Records for this exercise
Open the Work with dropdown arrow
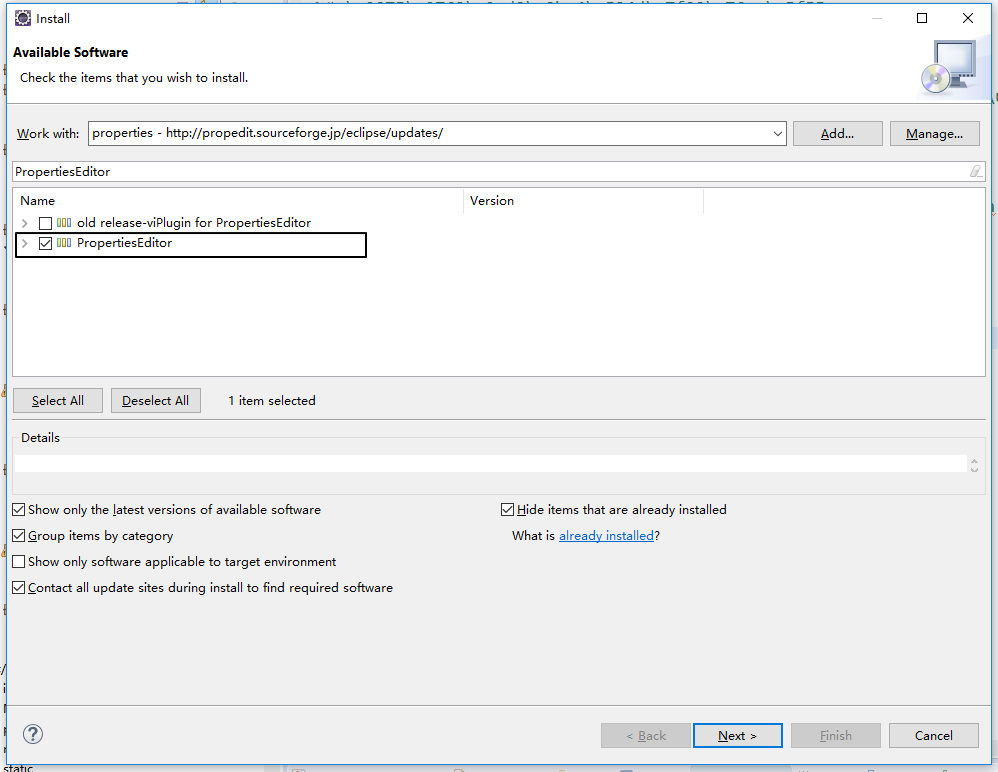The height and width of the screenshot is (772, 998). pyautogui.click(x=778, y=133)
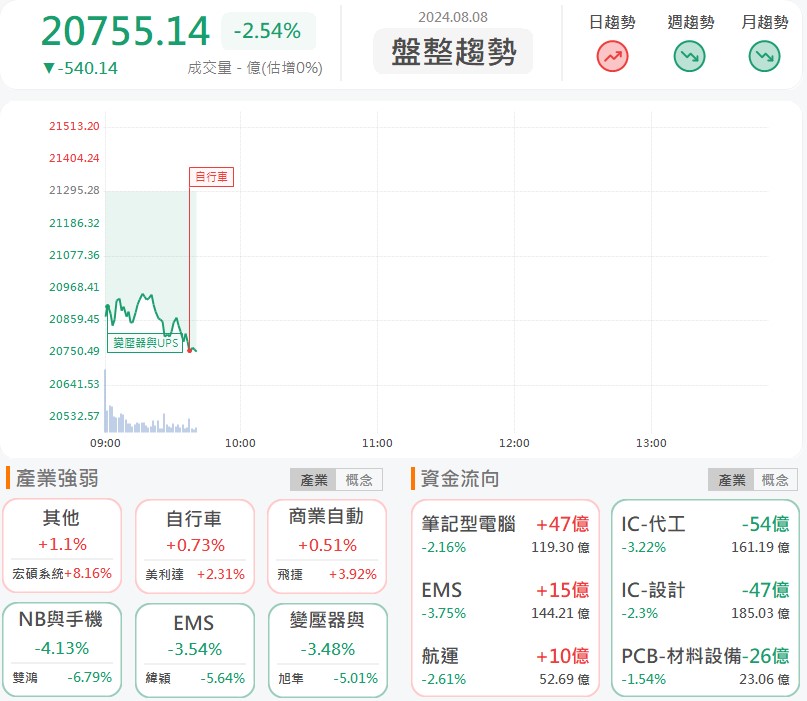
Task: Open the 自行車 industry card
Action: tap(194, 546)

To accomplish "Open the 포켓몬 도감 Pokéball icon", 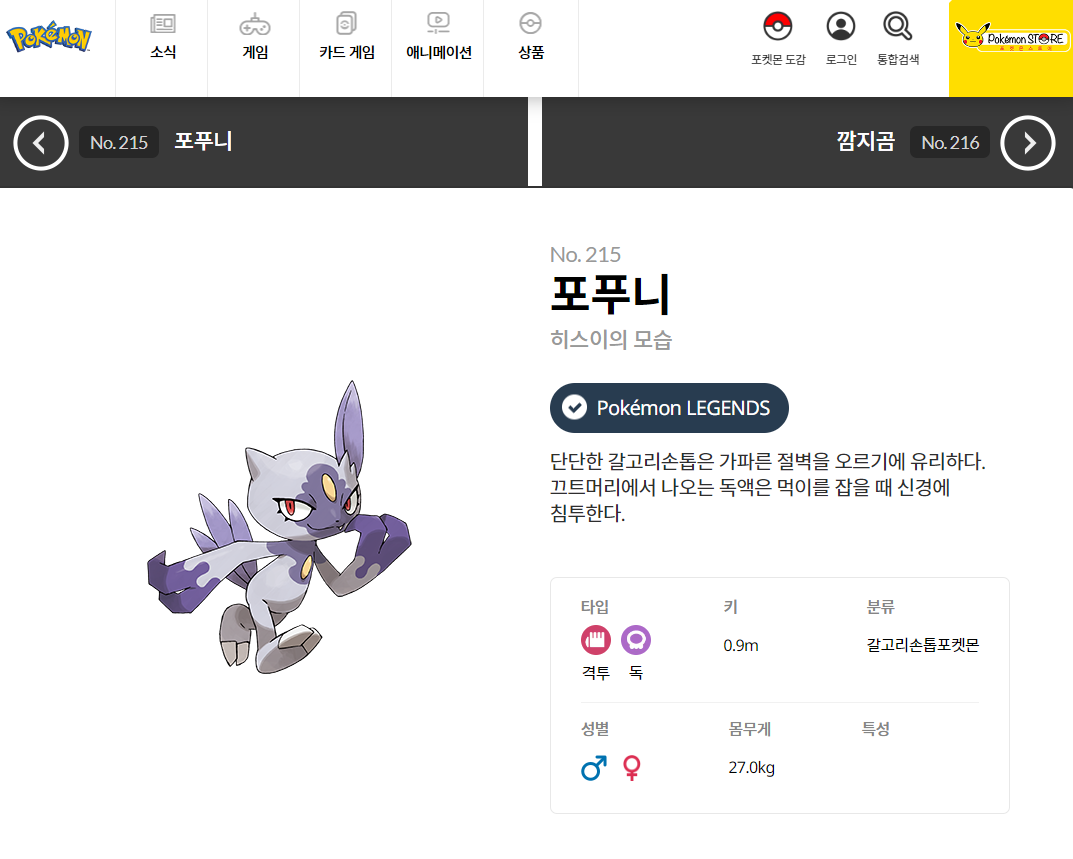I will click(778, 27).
--
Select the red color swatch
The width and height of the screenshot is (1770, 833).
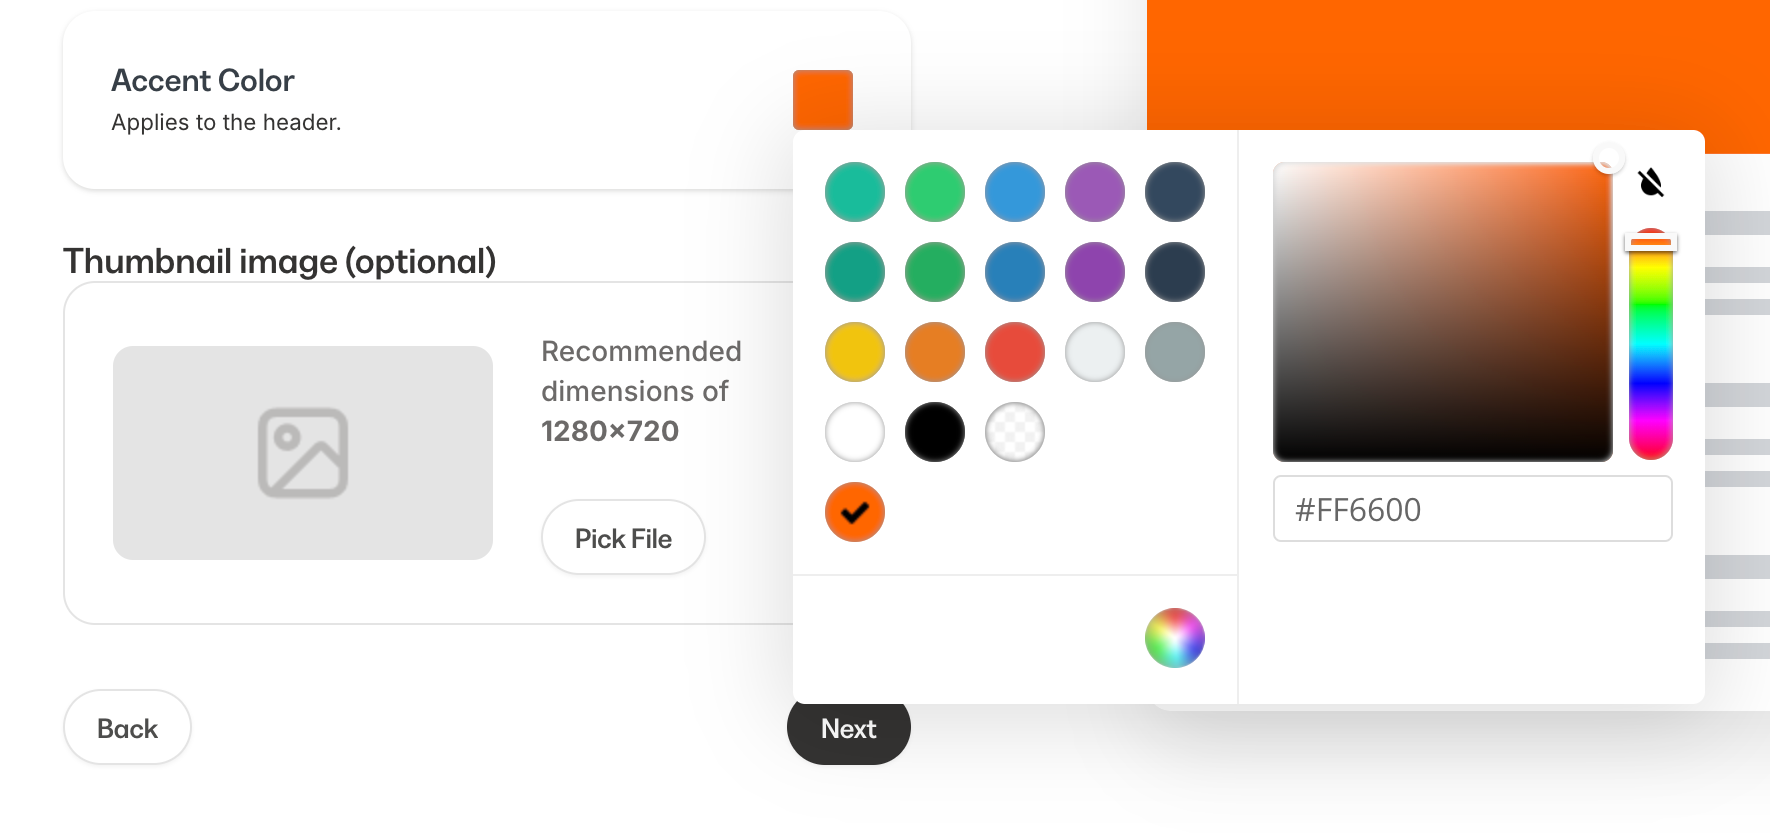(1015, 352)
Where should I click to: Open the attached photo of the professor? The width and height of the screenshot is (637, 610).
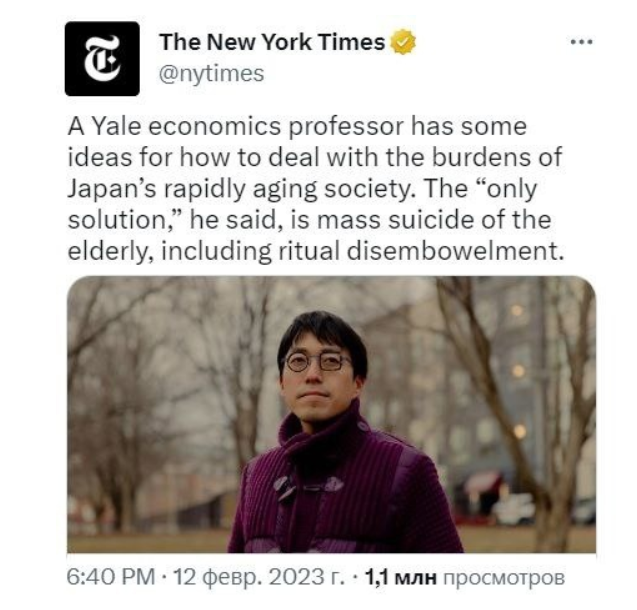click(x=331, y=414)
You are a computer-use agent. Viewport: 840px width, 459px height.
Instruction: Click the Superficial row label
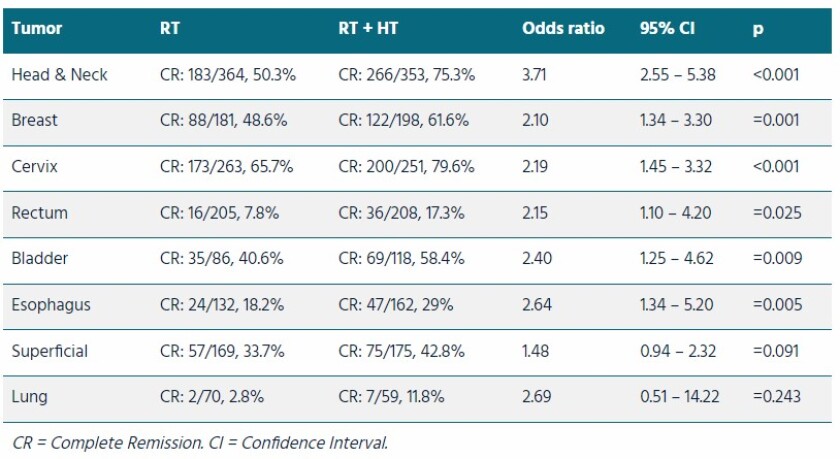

Directions for this task
Repeat, word for word, the lines of the material above from the one holding "The width and height of the screenshot is (1770, 833)." through the one holding "Instruction: Click the Superficial row label". Leave out pictures.

Task result
The width and height of the screenshot is (1770, 833).
(1015, 352)
Where should I click to: Open the attached photo of the professor? The width and height of the screenshot is (637, 610).
click(x=331, y=414)
You are a computer-use agent. Viewport: 840px width, 459px height.
Instruction: Click the Superficial row label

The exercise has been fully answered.